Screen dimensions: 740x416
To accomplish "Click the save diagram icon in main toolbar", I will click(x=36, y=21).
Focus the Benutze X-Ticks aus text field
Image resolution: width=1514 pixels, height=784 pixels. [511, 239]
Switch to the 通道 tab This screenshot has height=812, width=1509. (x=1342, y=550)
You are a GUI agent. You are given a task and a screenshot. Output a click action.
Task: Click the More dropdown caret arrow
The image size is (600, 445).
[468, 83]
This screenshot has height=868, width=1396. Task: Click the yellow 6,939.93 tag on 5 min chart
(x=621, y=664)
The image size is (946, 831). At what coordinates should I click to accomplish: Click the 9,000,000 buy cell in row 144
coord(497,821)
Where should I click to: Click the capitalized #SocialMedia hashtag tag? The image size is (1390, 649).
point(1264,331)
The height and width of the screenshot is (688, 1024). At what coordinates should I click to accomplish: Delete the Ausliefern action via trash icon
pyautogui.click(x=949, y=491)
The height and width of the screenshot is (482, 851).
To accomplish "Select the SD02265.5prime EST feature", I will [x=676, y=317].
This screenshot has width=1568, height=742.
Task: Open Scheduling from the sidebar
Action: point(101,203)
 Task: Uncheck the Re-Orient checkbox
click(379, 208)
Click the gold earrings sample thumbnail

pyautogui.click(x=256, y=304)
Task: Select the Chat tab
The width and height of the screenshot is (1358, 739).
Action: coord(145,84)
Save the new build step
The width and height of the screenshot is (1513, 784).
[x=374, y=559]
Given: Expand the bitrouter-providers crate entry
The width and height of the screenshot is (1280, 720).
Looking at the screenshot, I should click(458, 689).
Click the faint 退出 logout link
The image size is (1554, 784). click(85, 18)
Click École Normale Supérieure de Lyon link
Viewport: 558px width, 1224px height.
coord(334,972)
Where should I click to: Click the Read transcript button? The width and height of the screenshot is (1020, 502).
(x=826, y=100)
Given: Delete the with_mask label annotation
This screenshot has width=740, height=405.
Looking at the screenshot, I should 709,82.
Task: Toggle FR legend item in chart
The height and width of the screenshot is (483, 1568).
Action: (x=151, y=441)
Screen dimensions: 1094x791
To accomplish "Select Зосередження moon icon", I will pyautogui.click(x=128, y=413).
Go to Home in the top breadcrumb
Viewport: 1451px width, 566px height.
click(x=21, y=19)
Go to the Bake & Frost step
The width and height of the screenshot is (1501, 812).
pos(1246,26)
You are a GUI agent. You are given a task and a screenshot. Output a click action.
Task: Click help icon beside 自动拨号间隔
_ _ _ _
Your answer should consist of the lines from the material that contain "dimensions".

**Written response:**
Screen dimensions: 740x416
Screen dimensions: 1094x791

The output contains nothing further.